Desplechin’s underwhelming “Ismael’s Ghosts” opens up CANNES FILM FESTIVAL

I was disappointed that “Ismael’s Ghosts” hadn’t turned out to be the near-perfect film that “My Golden Days,” which screened at the Cannes Festival last year, was. Arnaud Desplechin’s new film, which opened this year’s festival (Cannes celebrates seventy this year) is sketchy and brutal, chaotic and annoyingly camp. On the good side the characters speak impressive, theatrical-like lines, like in “Days,” memorable lines, like, “I will rip your mask off and make a prince out of you.” But Desplechin covers too much ground and it shows.

“My golden days” delivered a moving portrayal of the levity and irreverence of adolescence, watching American movies, anxiously following the events of the Vietnam war, confronting new and old ideas of an ideal society to the social and historical context of the time (late sixties France was going through a time of great upheaval) facing the constraints imposed by adults. That film was an event in Cannes last year. I remember the atmosphere in the Palais Stephanie where “Days” screened, it was one of pure jubilation. But “Ismael’s Ghosts” was underwhelming.

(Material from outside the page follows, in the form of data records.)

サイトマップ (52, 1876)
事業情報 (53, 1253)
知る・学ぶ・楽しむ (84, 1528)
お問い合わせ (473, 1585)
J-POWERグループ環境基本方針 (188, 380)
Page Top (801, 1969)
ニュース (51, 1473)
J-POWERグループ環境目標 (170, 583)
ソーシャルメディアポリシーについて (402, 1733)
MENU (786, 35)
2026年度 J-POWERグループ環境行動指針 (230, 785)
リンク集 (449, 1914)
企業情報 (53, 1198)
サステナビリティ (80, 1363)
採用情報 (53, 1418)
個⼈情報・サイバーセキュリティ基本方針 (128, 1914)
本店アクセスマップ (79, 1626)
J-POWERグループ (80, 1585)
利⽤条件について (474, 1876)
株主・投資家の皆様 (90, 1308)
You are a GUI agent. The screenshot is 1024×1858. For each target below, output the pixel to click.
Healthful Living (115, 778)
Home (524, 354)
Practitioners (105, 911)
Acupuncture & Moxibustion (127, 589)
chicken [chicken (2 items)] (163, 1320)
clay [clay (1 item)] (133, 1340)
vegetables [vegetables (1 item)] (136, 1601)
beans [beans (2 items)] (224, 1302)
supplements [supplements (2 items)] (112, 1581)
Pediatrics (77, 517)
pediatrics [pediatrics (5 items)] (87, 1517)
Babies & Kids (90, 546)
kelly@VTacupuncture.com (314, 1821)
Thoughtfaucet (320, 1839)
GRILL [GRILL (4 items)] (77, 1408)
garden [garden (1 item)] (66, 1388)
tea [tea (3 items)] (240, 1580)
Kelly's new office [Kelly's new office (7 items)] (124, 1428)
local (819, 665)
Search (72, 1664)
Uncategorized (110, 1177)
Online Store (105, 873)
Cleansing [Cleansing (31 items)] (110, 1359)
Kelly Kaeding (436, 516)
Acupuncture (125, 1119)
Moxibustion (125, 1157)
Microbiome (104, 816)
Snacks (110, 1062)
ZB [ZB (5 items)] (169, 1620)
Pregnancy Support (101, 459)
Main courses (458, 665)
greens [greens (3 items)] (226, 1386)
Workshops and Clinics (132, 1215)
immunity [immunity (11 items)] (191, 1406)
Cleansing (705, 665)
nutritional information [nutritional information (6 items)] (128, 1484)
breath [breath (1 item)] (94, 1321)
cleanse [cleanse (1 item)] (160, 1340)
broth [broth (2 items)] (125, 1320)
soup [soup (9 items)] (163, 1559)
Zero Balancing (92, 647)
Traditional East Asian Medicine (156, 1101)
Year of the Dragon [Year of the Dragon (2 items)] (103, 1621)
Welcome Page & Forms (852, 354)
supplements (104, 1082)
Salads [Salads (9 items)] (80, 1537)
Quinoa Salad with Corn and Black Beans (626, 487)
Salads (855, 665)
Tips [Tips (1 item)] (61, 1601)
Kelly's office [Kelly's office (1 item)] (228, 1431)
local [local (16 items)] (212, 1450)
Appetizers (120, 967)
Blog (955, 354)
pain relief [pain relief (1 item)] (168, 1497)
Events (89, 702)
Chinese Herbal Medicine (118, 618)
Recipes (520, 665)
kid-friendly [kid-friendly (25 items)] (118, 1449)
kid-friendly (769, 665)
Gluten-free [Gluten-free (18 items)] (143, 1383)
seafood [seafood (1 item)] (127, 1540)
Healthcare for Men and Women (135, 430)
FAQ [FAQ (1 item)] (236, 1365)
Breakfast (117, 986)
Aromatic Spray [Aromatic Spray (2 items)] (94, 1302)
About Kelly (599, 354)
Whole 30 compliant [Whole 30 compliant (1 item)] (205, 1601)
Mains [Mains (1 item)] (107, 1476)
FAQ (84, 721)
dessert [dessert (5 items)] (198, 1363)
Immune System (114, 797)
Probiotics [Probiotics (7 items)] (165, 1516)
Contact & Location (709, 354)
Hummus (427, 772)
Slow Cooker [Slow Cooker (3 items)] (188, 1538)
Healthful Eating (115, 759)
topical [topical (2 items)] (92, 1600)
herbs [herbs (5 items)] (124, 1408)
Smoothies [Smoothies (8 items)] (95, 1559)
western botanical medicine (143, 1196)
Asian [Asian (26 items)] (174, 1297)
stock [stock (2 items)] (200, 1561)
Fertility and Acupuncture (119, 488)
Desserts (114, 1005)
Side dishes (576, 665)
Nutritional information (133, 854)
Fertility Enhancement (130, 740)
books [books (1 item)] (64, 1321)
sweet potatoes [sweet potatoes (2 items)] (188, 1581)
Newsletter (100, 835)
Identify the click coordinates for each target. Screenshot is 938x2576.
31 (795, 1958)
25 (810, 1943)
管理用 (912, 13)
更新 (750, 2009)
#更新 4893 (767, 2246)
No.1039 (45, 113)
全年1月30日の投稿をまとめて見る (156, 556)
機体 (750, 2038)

Did Desplechin attempt to replicate the same formula he used in “Days” to “Ismael’s Ghosts”? The one in which he juxtaposes personal histories, flashbacks, and gives overly confident characters memorable lines of dialogue while throwing an odd mix of narrative threads (questions of identity, lineage, travel, spies, people disappearing and reappearing) at them? Possibly, yes, but what worked with very young, unknown actors like Quentin Dolmaire and Lou Leroy-Collinet, both of whom came off as gifted and natural just doesn’t jive as well with established actors the likes of Charlotte Gainsbourg, Marion Cotillard and Mathieu Amalric and a script that zigs and zags, slows down and accelerates without much rhyme or reason. It’s as if Desplechin infantilizes his actors in this here film, they come off as unconvincing, or overly done, or slightly artificial, depending on who it was.

In an Escher-like manner the film is driven by two, at first parallel, narratives that become entwined in surprising ways. Ismael (Amalric) is a film director, working on an ongoing film shoot. He’s also a workaholic who stumbles through life with a bottle of strong scotch in one hand and a pack of cigarettes in the other. He’s a mad poet, a bon vivant who’s married to quiet homebuddy Sylvia (Charlotte Gainsbourg).

A second narrative opens up on the heels of “Golden Days” (the two films really do have some things in common) that of French secret agent Ivan Daedalus (played by a Louis Garrel who really doesn’t look or feel the part), who at first is missing in action somewhere in the world but is later found. A real man of mystery, this Ivan, but Garrel looks forlorn, one of France’s greatest actors, and doesn’t manage to make his mark, the Daedalus character a very handsome papier-mâché figure. The ghosts of the film are one ghost, in fact, Carlotta Bloom (Cotillard), Ismael’s wife who, twenty years earlier, boarded a Lyon-bound train from Paris and disappeared. After marrying an Indian man in New Delhi who mysteriously keels over she goes back to Ismael to attempt to pick up where they left, that which shan’t go over well with the new lady of the house.

The resulting film is ambitious and generously personal but, barring the pleasures of seeing Charlotte Gainsbourg and Marion Cotillard together on screen and hearing some wonderful dialogues “Ghosts” is also an unequal and incoherently-executed film. “Ismael’s Ghosts” touches on some meaty concepts but barely scratches the surface, Desplechin biting more than he could chew.